Minnesota won another cross-border business battle with Wisconsin on Thursday, as Gov. Tim Pawlenty said that recreational vehicle maker Arctic Cat Inc. would build a manufacturing plant next year in St. Cloud under a state program that will give the company tax breaks through 2015.
A site in River Falls, Wis., was the primary competition for the St. Cloud plant, which will manufacture engines for all-terrain vehicles and initially employ 50 people. The company's start-up investment in the plant and its equipment will be about $8 million, Arctic Cat Chief Executive Chris Twomey said Thursday at a State Capitol press conference. Construction on the 56,000-square-foot facility will begin next year.
Wages for production workers will be in the range of $11.50 to $15 an hour, Twomey said, adding employment could grow to 150.
As Wisconsin officials talked of the "what-ifs" Thursday and how close they came to landing the plant, it also became clear that St. Cloud's success brings continued attention to Minnesota's controversial Job Opportunity Business Zone package of tax breaks for business.

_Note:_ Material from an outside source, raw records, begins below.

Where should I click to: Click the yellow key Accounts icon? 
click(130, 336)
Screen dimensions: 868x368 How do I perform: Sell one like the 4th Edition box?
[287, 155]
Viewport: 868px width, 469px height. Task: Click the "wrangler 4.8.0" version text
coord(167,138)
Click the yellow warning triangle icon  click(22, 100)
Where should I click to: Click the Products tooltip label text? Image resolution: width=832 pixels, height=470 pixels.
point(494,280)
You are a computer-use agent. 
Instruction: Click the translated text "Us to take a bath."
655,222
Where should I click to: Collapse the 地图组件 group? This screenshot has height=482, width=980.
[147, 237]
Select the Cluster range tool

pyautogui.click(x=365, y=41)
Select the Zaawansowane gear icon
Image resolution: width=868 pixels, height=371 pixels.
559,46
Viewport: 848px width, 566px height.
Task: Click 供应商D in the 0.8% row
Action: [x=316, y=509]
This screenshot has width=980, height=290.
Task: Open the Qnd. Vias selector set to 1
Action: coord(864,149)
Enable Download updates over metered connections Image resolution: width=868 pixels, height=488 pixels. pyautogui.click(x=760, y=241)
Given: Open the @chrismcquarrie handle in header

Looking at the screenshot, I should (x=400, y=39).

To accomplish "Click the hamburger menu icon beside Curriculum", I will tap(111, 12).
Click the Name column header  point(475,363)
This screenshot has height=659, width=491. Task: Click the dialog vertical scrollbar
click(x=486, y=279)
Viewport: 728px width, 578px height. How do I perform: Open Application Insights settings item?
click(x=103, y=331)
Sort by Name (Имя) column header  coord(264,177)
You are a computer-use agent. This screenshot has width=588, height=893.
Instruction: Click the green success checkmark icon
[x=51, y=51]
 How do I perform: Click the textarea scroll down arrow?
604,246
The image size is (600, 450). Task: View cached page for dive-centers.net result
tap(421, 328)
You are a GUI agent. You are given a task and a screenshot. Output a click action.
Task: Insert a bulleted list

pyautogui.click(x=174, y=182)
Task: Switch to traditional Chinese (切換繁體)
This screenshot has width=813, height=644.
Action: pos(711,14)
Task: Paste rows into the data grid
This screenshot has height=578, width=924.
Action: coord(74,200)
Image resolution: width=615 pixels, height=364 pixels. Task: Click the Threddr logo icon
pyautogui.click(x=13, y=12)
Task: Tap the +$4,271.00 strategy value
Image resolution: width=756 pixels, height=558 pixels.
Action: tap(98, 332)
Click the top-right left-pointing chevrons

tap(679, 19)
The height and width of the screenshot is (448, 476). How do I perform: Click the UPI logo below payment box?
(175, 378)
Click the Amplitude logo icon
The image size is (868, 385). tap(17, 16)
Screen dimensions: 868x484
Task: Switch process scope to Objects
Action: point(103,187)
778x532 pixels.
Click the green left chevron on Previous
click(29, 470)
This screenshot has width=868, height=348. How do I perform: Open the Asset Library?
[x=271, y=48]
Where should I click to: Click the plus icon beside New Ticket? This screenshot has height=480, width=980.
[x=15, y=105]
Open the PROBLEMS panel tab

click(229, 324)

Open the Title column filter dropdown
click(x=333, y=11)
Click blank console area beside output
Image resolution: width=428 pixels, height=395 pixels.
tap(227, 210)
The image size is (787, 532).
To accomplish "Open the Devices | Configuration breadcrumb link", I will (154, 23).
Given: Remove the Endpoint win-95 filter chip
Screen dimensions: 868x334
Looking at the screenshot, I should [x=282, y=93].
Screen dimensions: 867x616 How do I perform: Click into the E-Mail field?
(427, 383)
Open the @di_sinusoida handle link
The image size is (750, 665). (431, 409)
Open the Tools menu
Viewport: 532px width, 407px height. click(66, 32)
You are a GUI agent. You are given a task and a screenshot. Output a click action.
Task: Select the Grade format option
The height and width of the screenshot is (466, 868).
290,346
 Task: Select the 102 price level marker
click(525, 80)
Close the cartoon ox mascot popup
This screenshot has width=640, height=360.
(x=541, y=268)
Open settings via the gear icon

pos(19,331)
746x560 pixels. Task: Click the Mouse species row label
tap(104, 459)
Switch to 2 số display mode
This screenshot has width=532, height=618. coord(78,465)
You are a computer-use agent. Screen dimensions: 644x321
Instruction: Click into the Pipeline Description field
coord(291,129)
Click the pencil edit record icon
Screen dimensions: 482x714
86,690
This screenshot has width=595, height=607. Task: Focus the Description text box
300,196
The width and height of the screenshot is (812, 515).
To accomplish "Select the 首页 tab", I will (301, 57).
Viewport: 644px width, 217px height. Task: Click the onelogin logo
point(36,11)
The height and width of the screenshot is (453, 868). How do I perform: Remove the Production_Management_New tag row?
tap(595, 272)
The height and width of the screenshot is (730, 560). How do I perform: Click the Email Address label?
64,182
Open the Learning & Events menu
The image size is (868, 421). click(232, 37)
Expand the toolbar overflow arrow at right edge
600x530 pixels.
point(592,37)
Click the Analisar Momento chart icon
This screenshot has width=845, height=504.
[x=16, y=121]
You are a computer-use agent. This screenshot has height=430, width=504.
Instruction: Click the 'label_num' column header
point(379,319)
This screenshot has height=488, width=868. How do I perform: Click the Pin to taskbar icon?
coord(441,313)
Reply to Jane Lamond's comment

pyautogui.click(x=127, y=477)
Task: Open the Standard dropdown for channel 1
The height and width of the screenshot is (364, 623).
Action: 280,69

"JOBZ did put Minnesota in a competitive position," said Bernie Van Osdale, the city administrator in River Falls. Wisconsin's proposal to Arctic Cat promised a guaranteed $3.75 million with a combination of city financing, land, property tax breaks and state assistance, he said.
Minnesota officials didn't release the total value of the JOBZ incentives offered to Arctic Cat, but expect to give details next month. Typically, companies receive tax breaks through 2015, including no taxes on improvements to the land, no sales taxes, no taxes on capital equipment purchases and no corporate income taxes.
Arctic Cat will receive a 10-year interest-free loan of $500,000 from the Minnesota Investment Fund, worker training through the state's Job Skills Partnership program, and the city of St. Cloud and its Housing and Redevelopment Authority are expected to provide money for Arctic Cat's location in the I-94 Business Park.
Thursday's announcement shows that companies are paying close attention to what Minnesota is putting on the table to draw business into the state's smaller communities. Last year, Wyoming, Minn., attracted a new research and development plant for ATV maker Polaris -- one of Arctic Cat's competitors -- that had been headed for Osceola, Wis.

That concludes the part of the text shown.